▶ **Text block**:

Murphy: Let’s get back to machine voting — but expand it even more
Despite some early concerns about the security and reliability of New Jersey’s mail-in voting system, which was used for the general election earlier this week because of the COVID-19 pandemic, it has generally been hailed as a major success.
On Thursday, Gov. Phil Murphy said ballot-counting continues across the Garden State but when all is said and done “we will see the highest number of votes cast in any election in our state’s history.” He estimated well over 4 million New Jerseyans participated in the election, mostly by using mail-in ballots.
Murphy said expanded mail-in voting may certainly be used in future elections, but “I’d like to see us get in-person early voting, make the investments in the electronic roll books and allow folks to vote by machine when they’re voting in person, either early or on election day.”
He said giving more people more options to cast their ballot is a no-brainer.
“Our hope is, and it has been since Day 1, is to open up democracy. I’d love to add in-person early voting to that," he said.
Murphy said when the pandemic is over he would personally like to get back to machine voting, while also giving people the option of early machine voting, but that will require an investment what's called an “electronic poll-book," which can be updated much quicker than the paper books and allow poll workers to check whether someone has voted by mail.
The governor estimated doing that would require legislative approval and up to $30 million in a one-time investment for upgraded electronic equipment. He noted this would do away with provisional voting, so the entire system would be faster.
“Our civic society, our governmental institutions and our democratic system are based on the votes of the people, and the more people participate in this process the stronger each becomes," he said. "Our democracy is stronger when everybody participates and when every vote is counted.”
Murphy added while mail-in voting was very successful “the whole notion of voting by paper is a bone in some people’s throat. It isn’t in mine but I understand why it is.”

▶ **Brief A**:
List the three things that Murphy says are based on the votes of the people in the article about his voting remarks.
▶ **Brief B**:
In the article about Murphy's voting remarks, substitute "vote-counting" for "ballot-counting" in the passage starting at "On Thursday, Gov." and ending at "using mail-in ballots.".
▶ **Brief C**:
According to the article about Murphy's voting remarks, how much one-time investment does the governor estimate the upgraded electronic equipment would require?
Rely only on the article about Murphy's voting remarks.

▶ **Dataset records**:
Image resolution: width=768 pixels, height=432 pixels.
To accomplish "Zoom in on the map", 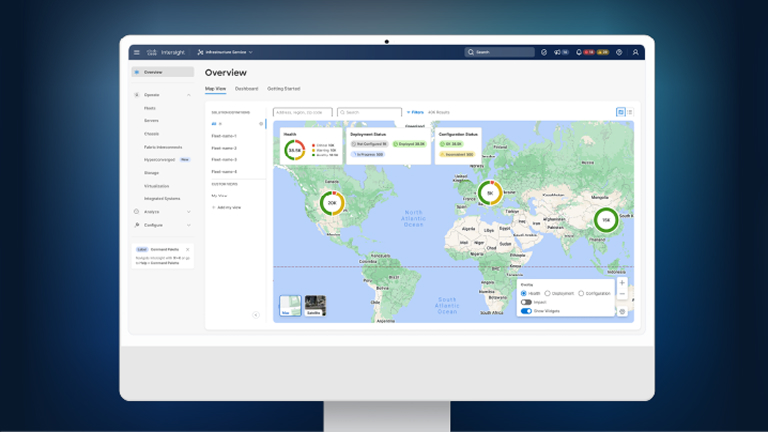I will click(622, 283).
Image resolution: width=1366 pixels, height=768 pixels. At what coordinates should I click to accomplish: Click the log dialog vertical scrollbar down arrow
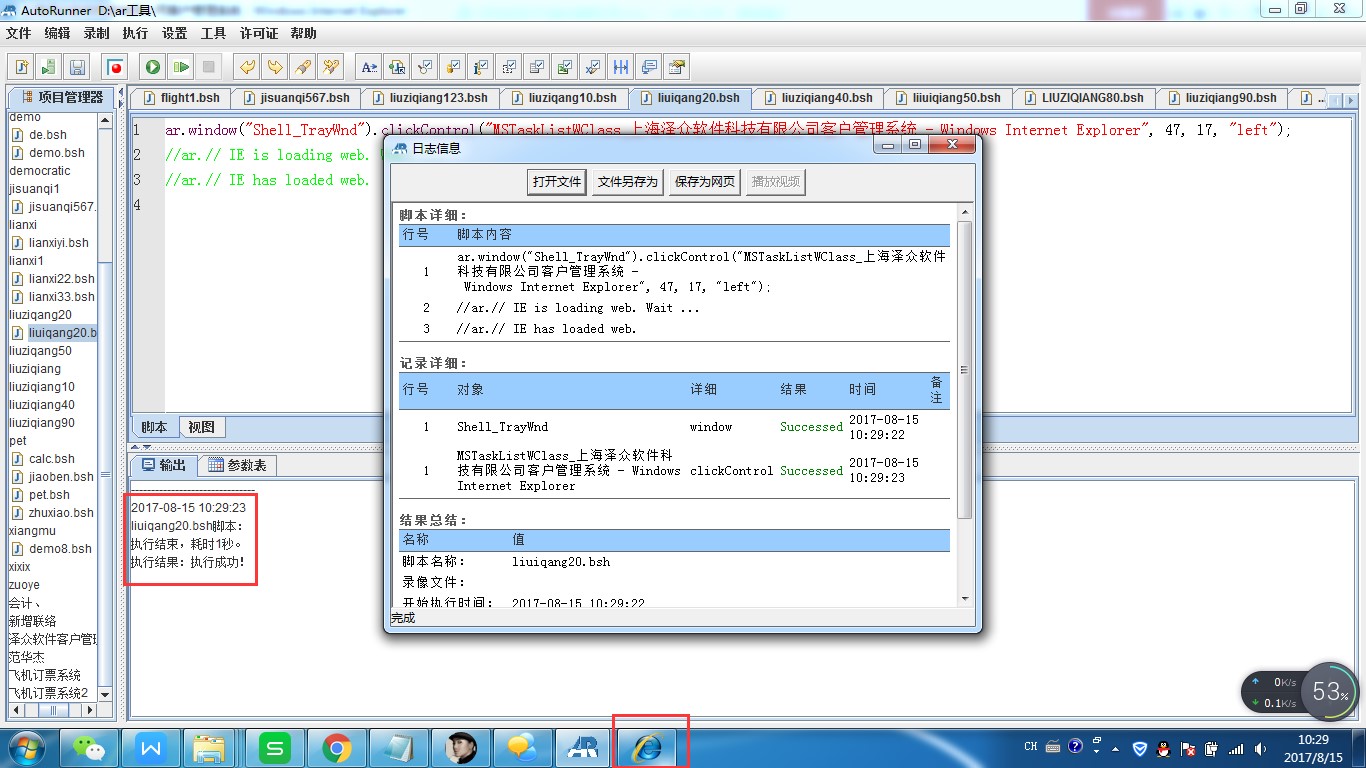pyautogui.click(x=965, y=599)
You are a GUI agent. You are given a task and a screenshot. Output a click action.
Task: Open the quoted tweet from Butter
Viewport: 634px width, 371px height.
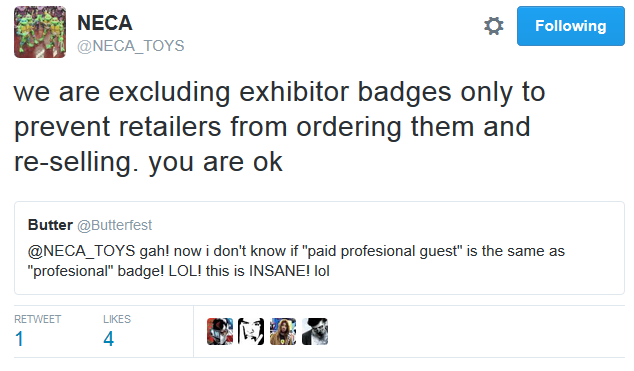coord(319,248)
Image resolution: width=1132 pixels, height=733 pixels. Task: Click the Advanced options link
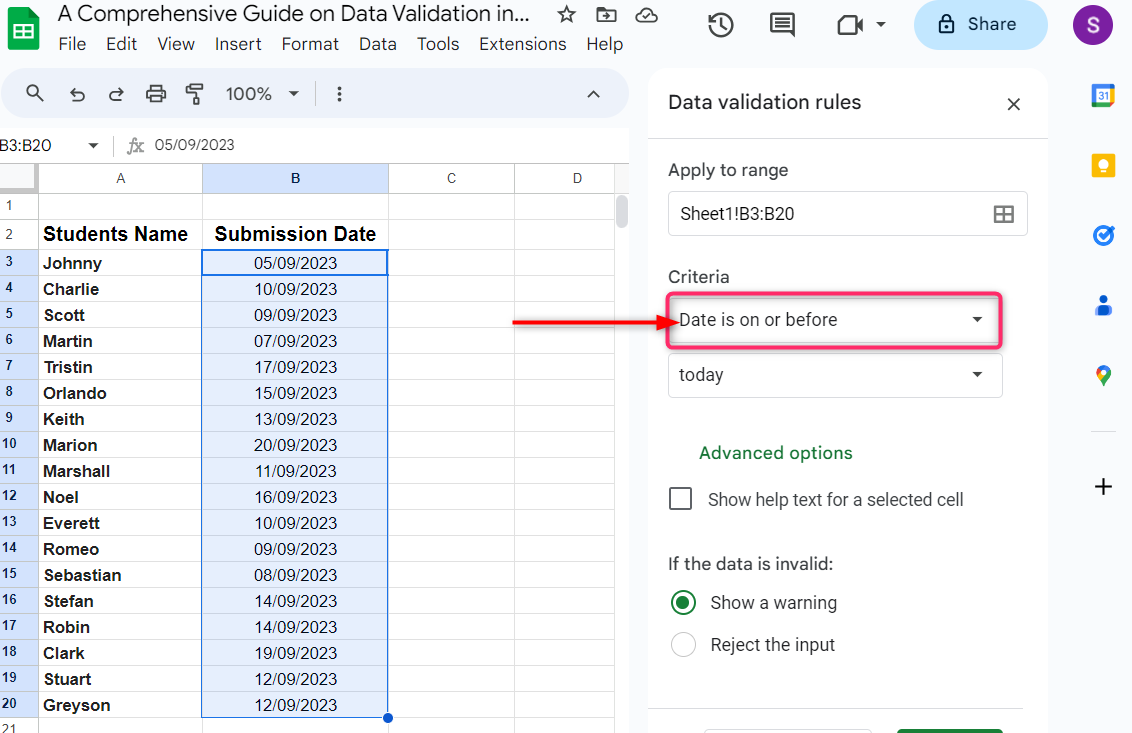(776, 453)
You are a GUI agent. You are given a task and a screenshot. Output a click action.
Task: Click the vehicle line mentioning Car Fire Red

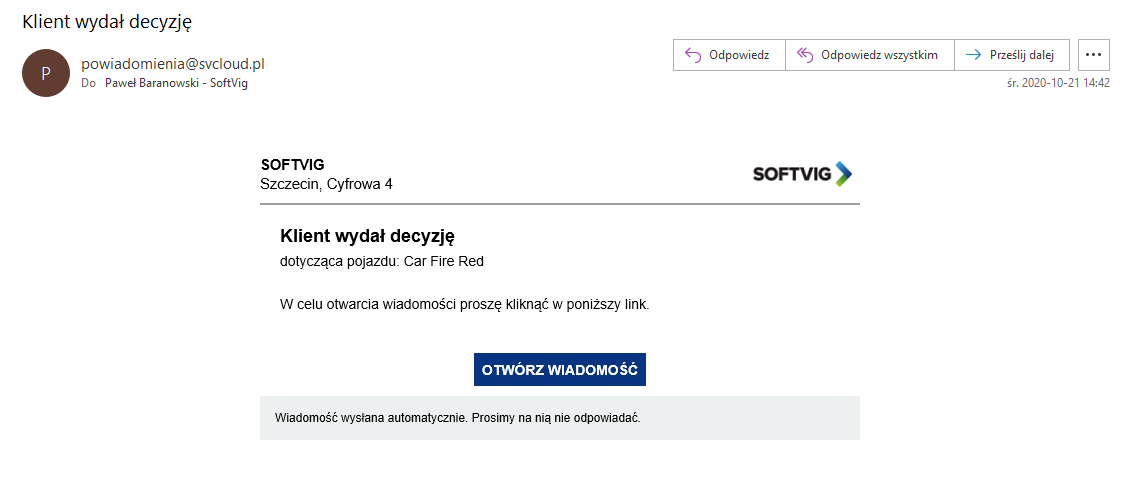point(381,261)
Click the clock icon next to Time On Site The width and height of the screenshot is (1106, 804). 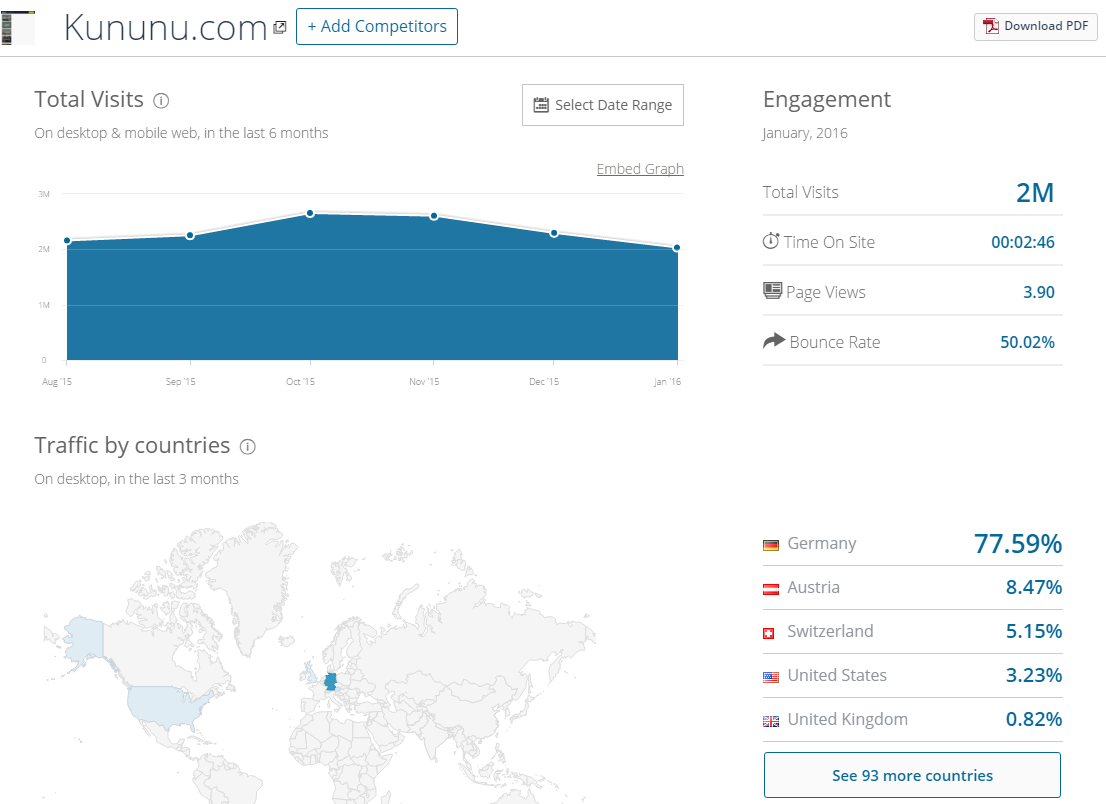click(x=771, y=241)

▶ **Written reply A**:
Our civic society, our governmental institutions and our democratic system.

▶ **Written reply B**:
On Thursday, Gov. Phil Murphy said vote-counting continues across the Garden State but when all is said and done “we will see the highest number of votes cast in any election in our state’s history.” He estimated well over 4 million New Jerseyans participated in the election, mostly by using mail-in ballots.

▶ **Written reply C**:
Up to $30 million.